On Sunday, I worked in the parking lot until 3pm, then headed back to my campground.
I thought I would find the campground empty. I didn’t have any reservations and Sundays don’t tend to be busy with people without reservations looking for a place to stay.
Instead, when I got to the campground, I found several cars parked on several sites. Most of the activity seemed to be concentrated on site #7, where eight or ten people were standing around.
Of course, they watched me with great interest as I drove past them to get to my site. I could see them looking in my direction. Their interest increased as I attempted to back into my site.
In the grand scheme of my life, I haven’t been driving for very many years. I never received much instruction in backing up. I really only learned to back up last summer by backing into this very same spot everyday after working in the parking lot. My backing abilities are still hit or miss, especially when I have such an attentive audience. Luckily, I missed hitting anything (the logs at the front of my site, the water tank, the picnic table, the fire ring), but I did a lot of backing up-pulling forward, backing in-pulling forward before I had the van where I wanted it.
Upon exiting the van, I grabbed my clipboard and approached site #7. One woman stepped from the group. She must have been the appointed representative.
I gave her my standard, Hi. I’m the camp host. Are you folks wanting to camp?
She said no, they were just having a barbecue. Apparently they’d been looking for a place with shade to have a barbecue, and the woman at the store where I use the internet suggested they go to my campground.
Technically, it’s a campground and not a day use area, but I’d be a real mean lady if I chased people out when the entire campground is withouth campers.

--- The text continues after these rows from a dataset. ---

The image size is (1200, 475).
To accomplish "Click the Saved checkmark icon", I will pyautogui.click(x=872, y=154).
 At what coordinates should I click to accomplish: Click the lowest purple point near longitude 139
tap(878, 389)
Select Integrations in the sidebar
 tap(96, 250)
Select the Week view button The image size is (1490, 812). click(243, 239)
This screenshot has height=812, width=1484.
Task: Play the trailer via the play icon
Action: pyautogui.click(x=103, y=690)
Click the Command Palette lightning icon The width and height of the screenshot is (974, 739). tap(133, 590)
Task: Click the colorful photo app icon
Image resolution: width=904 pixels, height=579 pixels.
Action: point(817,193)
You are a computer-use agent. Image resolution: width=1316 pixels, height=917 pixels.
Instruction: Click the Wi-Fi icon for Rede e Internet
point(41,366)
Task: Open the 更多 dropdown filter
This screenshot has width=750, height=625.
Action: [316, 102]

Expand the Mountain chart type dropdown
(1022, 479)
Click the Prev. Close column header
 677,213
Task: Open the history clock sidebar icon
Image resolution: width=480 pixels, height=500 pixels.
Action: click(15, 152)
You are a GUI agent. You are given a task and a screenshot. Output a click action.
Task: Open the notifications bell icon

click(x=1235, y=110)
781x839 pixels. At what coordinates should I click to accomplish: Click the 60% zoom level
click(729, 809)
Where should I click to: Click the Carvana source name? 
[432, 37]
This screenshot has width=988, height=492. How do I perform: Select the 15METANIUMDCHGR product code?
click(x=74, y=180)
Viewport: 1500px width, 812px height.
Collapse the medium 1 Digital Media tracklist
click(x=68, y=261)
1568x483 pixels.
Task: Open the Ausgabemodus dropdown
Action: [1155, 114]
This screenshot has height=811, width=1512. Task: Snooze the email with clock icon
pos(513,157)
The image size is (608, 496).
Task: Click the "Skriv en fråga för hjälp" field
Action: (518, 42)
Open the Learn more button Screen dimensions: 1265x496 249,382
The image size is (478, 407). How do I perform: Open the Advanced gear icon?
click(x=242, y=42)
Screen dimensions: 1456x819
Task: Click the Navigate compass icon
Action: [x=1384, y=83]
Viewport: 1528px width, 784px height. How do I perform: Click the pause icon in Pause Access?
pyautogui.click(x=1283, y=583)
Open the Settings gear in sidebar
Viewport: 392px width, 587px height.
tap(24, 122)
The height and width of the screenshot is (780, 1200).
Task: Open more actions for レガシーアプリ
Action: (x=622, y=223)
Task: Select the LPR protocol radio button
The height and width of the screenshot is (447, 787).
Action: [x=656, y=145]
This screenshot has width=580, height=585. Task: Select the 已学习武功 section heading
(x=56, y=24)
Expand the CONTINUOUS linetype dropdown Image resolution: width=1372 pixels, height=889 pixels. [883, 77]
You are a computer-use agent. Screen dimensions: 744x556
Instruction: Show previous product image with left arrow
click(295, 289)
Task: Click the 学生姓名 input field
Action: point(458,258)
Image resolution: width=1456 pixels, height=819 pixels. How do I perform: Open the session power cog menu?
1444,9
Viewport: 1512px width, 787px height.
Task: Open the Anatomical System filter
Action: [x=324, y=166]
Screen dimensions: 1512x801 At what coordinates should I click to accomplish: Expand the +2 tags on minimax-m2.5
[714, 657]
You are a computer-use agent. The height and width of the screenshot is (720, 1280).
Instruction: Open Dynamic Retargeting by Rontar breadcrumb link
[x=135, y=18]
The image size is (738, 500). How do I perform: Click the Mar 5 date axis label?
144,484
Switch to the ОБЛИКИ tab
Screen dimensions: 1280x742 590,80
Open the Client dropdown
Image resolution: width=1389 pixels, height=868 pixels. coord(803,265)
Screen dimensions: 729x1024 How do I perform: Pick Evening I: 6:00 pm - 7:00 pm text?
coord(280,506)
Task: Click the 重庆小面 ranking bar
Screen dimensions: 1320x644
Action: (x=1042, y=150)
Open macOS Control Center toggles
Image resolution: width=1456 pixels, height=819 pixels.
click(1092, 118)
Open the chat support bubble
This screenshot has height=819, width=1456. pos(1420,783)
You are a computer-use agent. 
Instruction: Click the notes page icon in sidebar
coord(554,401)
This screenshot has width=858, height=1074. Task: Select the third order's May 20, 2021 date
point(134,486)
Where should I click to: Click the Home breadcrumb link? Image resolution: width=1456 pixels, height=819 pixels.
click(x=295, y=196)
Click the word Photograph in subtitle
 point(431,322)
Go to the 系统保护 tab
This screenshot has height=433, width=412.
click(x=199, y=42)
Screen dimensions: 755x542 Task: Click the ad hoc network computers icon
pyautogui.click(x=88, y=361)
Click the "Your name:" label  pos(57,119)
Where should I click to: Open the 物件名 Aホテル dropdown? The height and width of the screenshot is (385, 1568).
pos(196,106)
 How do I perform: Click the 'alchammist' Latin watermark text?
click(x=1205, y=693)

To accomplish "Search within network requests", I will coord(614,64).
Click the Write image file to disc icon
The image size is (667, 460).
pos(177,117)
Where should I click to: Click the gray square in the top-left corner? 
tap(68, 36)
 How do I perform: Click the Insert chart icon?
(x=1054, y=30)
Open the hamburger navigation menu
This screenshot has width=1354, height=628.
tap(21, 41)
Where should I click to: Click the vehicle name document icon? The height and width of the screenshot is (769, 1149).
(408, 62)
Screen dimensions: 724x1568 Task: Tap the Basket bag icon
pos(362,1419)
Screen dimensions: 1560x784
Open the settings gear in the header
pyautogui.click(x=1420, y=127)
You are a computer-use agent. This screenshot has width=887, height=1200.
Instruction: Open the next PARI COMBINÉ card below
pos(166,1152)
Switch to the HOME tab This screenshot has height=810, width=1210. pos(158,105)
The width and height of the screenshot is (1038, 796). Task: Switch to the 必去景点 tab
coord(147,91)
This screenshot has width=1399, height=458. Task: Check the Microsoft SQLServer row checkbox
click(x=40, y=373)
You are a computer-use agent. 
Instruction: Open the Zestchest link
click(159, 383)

I was a bit worried this group was going to cause me trouble or leave a mess. Everybody looked pretty drunk. One older guy was curled up in a fetal position in the hatchback storage compartment of a small SUV (or maybe it was a minivan). When I said to the woman that they seemed to have a man down, she told me he had back problems.
The woman said they were just wrapping up their barbecue. When it was determined that they’d be gone within an hour, I said Enjoy your afternoon and went back to my van to deposit my clipboard.
I could hear voices coming from the nearby concrete restrooms. Campers don’t realize how well voices from within those restrooms carry out into the world. I don’t know if it’s the concrete or the vent pipes or what, but it’s obvious when someone in the restroom is talking.
It doesn’t happen often, as most people utilize the pit toilets alone and do not talk to themselves while doing so. The usual scenario for voices coming from a concrete restroom is that of an adult patiently helping a small child navigate the tall plastic seat over the scary hole.
The voices I heard didn’t sound like the adult and child interaction I usually hear. There was no patient, reassuring drone of an adult. There was no mostly incoherent babble of a toddler. What I heard sounded more like straight-up conversation.
I had to pee anyway, so I decided to investigate.
The door on the left was not closed all the way. I’d noticed this door had been closing like this, with
no gap between door and frame, but not fully closed, as if the occupant let the door shut behind him or herself, and the door didn’t shut all the way. The door was not flush with the frame. Usually people who are going to use the toilet are careful to close and lock the door when they go into the restroom, so I expected to find empty the room with the door not properly closed.
I knocked anyway. I always knock before I enter a restroom, even if I think I’m the only person in the campground. I don’t want to see anyone’s personal business. I don’t want to cause any embarrassment.
I knocked, then pulled the unlocked, not completely closed door open. I found the source of the voices I’d heard.
There were three little girls in the restroom. All three were standing up in a tight little huddle. All three were facing the open toilet.
Two were probably between the ages of nine and eleven, the third probably a couple of years younger. The little one and one of the older girls had long, dark shiny hair and brown skin. The other girls was pale, with apple cheeks and freckles. When they realized the door had opened, they turned around and walked toward me.
What are y’all doing in here? I asked.
I was just going to the bathroom, Freckles lied to my face.
I didn’t say the several things I could have said to call her bluff. I didn’t say, You weren’t sitting on the toilet or You have your pants up.
Instead I said, Next time, you should probably lock the door.
She said, It’s not working. I tried and tried, but it wouldn’t lock.
Liar! I didn’t call her a liar, but I knew she was lying.
First of all, I know what girls (and women too) do if a bathroom door doesn’t lock: we station a friend outside the door as a physical barrier to anyone who might try to get in. Females have been carefully trained to fear strangers seeing us performing elimination functions.
Also? There was another toilet room right next door. If the first door she tried didn’t lock, she would have probably gone next door.
Finally, the lock did work. I reached over and pushed the button on the handle and said mildly, Oh look. It’s working now. Then I said, OK. Bye.
The girls filed out of the restroom, and I closed the (locked) door behind me.
No one had been using the restroom. They were just checking out the pit toilet. Fair enough. I guess they’re kind of interesting if you’ve never seen (or cleaned) one. But lying right to my face was really uncalled for. (I wonder if that technique works on her mother.)